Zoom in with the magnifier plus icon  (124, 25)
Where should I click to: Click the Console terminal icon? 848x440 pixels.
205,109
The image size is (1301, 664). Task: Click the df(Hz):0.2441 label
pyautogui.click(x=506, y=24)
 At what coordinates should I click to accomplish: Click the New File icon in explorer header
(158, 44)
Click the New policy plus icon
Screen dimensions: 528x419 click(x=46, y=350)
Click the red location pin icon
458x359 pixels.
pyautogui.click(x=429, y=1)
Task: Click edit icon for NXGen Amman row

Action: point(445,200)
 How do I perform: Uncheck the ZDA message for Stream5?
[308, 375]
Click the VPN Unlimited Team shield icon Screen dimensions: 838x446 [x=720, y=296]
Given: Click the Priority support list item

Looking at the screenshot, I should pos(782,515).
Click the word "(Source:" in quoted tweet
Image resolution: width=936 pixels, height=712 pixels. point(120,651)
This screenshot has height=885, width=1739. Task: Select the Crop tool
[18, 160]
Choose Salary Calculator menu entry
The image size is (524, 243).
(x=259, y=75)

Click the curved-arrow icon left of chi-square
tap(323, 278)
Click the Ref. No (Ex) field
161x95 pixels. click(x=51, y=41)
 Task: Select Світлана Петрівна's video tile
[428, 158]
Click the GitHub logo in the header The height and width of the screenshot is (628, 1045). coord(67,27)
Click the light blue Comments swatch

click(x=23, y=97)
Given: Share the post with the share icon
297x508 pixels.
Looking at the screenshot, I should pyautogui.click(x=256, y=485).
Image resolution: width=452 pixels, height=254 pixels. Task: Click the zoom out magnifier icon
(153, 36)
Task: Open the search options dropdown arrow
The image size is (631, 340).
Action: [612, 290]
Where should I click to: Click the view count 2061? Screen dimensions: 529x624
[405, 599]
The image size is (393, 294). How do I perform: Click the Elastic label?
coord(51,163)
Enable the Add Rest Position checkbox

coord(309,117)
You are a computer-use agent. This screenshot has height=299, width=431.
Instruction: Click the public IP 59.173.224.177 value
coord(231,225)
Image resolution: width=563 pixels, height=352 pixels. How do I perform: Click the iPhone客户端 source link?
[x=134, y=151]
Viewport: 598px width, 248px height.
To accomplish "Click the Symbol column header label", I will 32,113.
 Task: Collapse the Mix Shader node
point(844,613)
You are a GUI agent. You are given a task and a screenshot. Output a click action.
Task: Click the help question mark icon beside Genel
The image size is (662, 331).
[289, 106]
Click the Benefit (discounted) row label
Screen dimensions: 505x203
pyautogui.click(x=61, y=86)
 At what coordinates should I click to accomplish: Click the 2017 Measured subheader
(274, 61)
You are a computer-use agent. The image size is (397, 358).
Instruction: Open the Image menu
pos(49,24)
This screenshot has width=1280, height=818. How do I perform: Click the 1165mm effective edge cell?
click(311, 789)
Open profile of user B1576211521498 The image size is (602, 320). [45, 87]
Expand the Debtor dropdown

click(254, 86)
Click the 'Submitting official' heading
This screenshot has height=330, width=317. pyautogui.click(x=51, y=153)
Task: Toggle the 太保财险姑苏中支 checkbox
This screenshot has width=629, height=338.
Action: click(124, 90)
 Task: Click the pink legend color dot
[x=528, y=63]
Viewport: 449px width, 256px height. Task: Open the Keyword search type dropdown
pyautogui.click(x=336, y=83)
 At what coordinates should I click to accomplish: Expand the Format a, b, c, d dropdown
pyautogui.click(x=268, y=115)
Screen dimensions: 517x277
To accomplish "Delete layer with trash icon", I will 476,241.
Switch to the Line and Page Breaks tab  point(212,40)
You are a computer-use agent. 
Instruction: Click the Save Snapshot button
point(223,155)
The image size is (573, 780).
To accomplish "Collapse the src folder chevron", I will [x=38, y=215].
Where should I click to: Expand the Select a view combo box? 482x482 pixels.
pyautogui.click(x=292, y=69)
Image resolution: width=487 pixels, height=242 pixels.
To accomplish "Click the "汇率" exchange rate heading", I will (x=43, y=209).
::::::::::
> **PROBLEM DETAILS**
Could you copy every line from the records that mentions the word "will"?

> **EXERCISE SOLUTION**
To accomplish "Click the Symbol column header label", I will 32,113.
To accomplish "Delete layer with trash icon", I will 476,241.
To accomplish "Collapse the src folder chevron", I will [x=38, y=215].
To accomplish "Click the "汇率" exchange rate heading", I will (x=43, y=209).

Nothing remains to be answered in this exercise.